- _YOUR GOAL_:
Write out the records beneath this line exactly as they appear, minus any images.
DATA FOR THIS TASK section start
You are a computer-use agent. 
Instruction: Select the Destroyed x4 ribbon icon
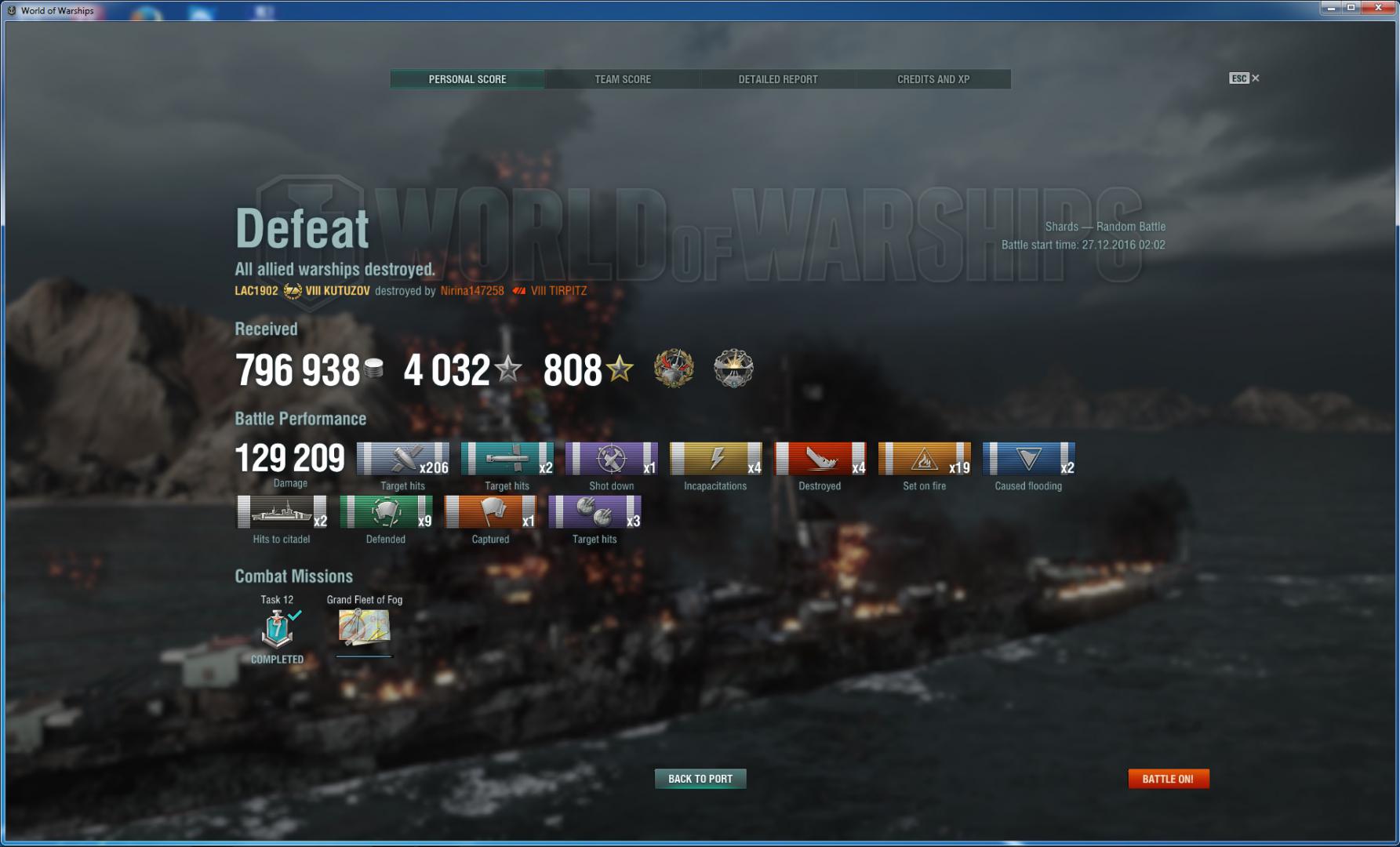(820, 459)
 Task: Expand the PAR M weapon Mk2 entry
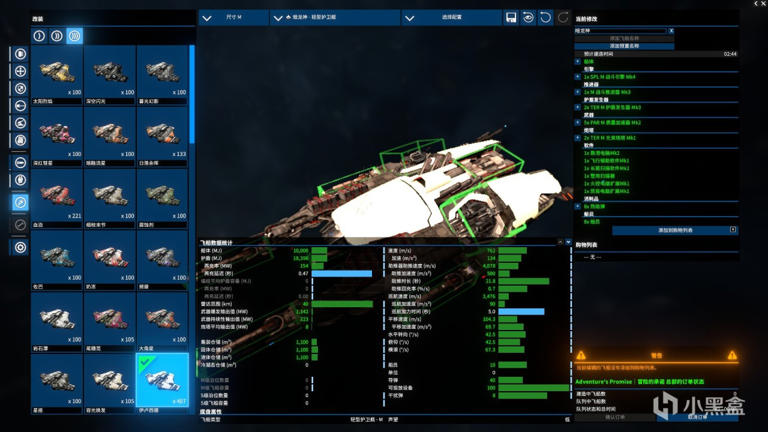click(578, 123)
DATA FOR THIS TASK section end
- _ANSWER_:
You are a computer-use agent. 
Instruction: Select the Destroyed x4 ribbon icon
(820, 459)
 Task: Expand the PAR M weapon Mk2 entry
click(578, 123)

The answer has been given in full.